- _Given problem_
Set out the material as a Markdown table with the columns "Row" and "Line", numbering each line and omitting blank lines. Begin at the line containing "click on columns." and go through the end of the material.

- _Records supplied_

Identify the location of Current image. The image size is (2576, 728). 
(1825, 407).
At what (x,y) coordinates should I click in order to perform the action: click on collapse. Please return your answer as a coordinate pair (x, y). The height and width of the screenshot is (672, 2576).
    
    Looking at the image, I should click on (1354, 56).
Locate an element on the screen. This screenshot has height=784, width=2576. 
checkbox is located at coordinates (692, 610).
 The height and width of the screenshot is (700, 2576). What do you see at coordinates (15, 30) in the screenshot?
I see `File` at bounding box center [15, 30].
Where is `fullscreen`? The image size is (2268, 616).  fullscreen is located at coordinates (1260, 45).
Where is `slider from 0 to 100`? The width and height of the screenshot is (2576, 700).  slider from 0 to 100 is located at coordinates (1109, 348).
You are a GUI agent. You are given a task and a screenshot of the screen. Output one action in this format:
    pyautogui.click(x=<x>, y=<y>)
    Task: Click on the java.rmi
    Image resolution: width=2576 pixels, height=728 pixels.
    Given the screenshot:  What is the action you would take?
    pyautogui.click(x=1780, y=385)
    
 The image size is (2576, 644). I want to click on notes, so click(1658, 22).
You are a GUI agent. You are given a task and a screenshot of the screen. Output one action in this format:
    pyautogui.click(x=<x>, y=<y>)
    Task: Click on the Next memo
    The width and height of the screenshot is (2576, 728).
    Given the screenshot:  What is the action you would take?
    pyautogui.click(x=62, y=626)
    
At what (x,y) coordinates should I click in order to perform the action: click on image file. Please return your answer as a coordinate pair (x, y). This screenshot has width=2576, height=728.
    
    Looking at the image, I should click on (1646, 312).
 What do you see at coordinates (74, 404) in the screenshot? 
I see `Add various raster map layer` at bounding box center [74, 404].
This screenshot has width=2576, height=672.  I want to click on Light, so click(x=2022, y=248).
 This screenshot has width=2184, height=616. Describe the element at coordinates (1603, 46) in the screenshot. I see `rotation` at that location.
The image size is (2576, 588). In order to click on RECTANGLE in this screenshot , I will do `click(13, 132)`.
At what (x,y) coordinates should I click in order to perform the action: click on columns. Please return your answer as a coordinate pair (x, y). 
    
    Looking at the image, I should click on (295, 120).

- _Solution below_
| Row | Line |
|---|---|
| 1 | At what (x,y) coordinates should I click in order to perform the action: click on columns. Please return your answer as a coordinate pair (x, y).  |
| 2 |     Looking at the image, I should click on (295, 120). |